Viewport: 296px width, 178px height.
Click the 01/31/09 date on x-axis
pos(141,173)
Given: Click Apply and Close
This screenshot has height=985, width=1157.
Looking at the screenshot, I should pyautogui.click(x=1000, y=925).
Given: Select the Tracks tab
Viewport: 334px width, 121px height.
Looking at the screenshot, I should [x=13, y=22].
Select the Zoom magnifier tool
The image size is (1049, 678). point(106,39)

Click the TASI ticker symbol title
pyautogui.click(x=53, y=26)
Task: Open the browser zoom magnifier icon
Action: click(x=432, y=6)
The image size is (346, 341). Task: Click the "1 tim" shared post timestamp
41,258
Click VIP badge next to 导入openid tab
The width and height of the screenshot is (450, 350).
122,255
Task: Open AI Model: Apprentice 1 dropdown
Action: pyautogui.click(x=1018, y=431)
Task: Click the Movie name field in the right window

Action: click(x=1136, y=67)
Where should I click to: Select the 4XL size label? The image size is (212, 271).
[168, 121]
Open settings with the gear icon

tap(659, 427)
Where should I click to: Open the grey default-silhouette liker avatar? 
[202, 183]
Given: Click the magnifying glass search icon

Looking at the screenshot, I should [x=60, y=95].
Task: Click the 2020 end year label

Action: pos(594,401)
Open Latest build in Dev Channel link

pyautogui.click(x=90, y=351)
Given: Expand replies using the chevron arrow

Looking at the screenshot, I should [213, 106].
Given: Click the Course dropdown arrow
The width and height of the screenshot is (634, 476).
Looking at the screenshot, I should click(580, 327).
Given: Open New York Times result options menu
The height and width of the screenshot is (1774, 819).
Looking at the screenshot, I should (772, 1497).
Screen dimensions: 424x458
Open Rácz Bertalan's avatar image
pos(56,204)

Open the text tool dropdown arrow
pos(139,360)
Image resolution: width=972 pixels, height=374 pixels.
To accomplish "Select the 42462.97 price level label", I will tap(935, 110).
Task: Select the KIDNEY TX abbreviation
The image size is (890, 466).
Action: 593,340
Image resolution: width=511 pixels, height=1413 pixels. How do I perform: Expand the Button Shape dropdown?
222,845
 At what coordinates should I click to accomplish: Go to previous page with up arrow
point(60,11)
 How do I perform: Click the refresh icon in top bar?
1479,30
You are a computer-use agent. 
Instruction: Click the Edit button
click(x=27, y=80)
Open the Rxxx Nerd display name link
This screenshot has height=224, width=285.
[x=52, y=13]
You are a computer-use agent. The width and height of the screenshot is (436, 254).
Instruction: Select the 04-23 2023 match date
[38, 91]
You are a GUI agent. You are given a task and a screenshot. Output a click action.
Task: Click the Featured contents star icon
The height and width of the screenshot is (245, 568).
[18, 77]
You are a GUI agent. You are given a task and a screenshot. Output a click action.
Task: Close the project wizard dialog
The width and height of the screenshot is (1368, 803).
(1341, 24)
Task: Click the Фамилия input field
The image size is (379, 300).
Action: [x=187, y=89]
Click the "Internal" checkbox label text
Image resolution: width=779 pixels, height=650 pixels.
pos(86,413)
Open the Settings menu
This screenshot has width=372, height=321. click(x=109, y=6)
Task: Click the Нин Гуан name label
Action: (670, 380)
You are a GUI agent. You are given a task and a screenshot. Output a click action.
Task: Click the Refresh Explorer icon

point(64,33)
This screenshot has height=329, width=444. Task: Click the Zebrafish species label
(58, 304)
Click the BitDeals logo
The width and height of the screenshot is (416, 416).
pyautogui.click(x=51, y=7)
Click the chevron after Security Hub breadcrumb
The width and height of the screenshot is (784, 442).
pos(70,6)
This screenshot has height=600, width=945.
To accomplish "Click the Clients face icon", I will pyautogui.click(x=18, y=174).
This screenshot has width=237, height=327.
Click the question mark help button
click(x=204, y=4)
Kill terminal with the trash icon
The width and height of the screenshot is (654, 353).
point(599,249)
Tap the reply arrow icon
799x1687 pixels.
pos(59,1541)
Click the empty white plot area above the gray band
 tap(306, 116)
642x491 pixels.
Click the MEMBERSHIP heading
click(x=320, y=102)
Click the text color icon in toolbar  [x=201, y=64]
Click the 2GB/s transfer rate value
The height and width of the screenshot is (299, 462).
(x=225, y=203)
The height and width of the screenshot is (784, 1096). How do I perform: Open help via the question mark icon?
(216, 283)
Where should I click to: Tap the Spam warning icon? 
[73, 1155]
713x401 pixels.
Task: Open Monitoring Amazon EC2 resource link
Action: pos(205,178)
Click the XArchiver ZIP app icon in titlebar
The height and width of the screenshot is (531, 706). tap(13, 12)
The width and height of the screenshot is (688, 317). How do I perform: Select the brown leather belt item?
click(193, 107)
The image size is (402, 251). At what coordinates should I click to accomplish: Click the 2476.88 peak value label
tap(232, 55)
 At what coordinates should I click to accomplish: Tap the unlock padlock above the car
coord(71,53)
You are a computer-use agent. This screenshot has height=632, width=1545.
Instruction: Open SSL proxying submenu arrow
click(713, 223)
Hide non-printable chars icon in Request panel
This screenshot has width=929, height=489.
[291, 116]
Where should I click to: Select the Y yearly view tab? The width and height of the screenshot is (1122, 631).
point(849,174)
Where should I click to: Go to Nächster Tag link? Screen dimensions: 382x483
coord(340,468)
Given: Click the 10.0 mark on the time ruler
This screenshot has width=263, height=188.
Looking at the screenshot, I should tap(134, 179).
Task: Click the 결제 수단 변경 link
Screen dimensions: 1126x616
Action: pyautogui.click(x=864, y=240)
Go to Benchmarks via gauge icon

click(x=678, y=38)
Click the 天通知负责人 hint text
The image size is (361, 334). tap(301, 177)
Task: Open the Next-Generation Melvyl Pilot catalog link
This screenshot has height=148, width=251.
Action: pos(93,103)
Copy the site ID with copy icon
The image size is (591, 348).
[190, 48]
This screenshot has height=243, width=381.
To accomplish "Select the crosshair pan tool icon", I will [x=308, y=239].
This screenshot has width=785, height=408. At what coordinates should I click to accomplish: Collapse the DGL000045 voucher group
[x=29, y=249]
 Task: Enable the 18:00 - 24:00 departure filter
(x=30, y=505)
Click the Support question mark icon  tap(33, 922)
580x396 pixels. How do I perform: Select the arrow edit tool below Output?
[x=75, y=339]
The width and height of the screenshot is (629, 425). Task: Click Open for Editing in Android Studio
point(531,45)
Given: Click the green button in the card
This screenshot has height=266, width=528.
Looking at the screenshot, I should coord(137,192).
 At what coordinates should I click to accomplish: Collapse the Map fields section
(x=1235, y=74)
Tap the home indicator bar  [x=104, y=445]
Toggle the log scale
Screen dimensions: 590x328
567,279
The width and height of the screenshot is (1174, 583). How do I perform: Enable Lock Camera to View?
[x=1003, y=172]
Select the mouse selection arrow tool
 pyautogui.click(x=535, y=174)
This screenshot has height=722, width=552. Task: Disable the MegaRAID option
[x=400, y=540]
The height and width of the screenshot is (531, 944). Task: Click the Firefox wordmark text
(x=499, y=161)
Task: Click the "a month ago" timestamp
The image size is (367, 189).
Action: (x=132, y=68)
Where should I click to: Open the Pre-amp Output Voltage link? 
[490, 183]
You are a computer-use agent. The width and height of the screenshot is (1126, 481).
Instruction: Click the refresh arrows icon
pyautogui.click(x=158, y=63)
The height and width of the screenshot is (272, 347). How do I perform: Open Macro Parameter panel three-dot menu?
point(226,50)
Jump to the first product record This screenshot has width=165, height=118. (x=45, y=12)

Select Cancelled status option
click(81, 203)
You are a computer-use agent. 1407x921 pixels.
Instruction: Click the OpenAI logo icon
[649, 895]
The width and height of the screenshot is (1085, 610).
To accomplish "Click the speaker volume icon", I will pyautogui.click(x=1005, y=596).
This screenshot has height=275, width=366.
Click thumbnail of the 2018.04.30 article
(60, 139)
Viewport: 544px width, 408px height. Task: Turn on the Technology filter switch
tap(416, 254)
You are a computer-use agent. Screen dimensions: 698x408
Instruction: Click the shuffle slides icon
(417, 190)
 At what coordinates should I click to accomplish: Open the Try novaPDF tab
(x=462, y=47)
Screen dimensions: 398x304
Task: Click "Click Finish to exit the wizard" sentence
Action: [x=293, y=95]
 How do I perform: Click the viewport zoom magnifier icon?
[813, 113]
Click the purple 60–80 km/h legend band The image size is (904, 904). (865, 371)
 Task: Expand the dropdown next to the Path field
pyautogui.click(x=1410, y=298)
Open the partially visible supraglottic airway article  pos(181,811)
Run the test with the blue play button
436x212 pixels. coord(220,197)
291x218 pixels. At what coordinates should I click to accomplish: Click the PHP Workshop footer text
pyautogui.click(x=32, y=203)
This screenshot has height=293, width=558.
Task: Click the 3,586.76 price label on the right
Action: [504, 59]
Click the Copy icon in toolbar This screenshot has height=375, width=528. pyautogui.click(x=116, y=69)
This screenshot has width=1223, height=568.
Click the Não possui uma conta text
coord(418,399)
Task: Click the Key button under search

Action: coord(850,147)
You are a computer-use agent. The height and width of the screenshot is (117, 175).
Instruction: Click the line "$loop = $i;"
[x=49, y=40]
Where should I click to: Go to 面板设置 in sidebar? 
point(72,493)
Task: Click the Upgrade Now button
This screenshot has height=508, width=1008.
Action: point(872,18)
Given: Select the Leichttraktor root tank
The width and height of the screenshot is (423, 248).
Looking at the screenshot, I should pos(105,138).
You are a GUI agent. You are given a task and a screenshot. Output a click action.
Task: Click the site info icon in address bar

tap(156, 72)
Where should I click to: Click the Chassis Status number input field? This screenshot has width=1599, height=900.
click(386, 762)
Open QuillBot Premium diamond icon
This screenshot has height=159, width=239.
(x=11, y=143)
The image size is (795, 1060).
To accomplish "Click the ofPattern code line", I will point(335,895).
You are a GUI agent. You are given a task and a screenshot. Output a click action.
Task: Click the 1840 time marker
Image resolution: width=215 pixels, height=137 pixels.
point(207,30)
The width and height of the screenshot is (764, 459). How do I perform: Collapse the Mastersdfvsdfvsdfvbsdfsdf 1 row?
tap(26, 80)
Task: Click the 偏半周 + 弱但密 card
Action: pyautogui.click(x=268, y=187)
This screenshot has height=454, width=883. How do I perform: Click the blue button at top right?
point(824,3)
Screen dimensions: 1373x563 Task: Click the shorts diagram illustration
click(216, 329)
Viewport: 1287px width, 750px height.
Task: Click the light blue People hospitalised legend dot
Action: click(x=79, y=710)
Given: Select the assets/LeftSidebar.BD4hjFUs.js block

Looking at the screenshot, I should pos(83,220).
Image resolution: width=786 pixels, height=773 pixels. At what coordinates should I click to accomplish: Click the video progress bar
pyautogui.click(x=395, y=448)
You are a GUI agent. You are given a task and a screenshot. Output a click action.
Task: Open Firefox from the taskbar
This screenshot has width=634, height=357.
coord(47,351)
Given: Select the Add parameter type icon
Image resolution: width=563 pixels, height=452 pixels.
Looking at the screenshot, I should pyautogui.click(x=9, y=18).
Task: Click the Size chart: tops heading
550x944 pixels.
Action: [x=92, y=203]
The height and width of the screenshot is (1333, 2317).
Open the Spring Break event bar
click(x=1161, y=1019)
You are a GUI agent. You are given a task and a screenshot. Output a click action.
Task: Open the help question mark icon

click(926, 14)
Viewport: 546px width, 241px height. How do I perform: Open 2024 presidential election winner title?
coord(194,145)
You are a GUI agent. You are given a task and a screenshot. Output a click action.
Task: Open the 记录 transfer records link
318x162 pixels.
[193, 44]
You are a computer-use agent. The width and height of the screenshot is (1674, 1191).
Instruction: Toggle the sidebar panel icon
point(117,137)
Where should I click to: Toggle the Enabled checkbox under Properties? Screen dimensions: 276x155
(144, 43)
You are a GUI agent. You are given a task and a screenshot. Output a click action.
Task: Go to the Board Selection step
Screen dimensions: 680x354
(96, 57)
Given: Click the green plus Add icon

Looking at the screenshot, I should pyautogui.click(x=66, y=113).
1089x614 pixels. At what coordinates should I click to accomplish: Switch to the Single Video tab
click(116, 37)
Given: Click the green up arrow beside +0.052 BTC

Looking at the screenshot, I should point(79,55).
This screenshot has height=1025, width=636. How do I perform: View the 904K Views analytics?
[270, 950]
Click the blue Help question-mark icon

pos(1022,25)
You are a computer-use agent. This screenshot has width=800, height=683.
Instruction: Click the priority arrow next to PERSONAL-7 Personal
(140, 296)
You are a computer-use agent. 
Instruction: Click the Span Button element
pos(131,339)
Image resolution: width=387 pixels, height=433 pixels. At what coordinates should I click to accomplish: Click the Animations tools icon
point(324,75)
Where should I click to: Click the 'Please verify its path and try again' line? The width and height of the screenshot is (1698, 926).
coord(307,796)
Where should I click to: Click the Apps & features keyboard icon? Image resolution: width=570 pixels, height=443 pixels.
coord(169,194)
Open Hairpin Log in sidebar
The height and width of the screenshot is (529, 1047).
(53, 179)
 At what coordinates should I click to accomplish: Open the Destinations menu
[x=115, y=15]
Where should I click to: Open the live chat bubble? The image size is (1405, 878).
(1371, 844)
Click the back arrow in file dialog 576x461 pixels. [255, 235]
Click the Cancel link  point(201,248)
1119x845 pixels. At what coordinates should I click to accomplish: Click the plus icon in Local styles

■ ■ ■

Lay out the listing above, from its first line up to and including the line with "should pyautogui.click(x=1000, y=925).", as a two-column CSV with the headers "instruction" and "target". Put each instruction and its answer on one row, with each value in a single quoted field and any line breaks replaced by spaces.

instruction,target
"Viewport: 296px width, 178px height. Click the 01/31/09 date on x-axis","pos(141,173)"
"Given: Click Apply and Close This screenshot has height=985, width=1157.","Looking at the screenshot, I should pyautogui.click(x=1000, y=925)."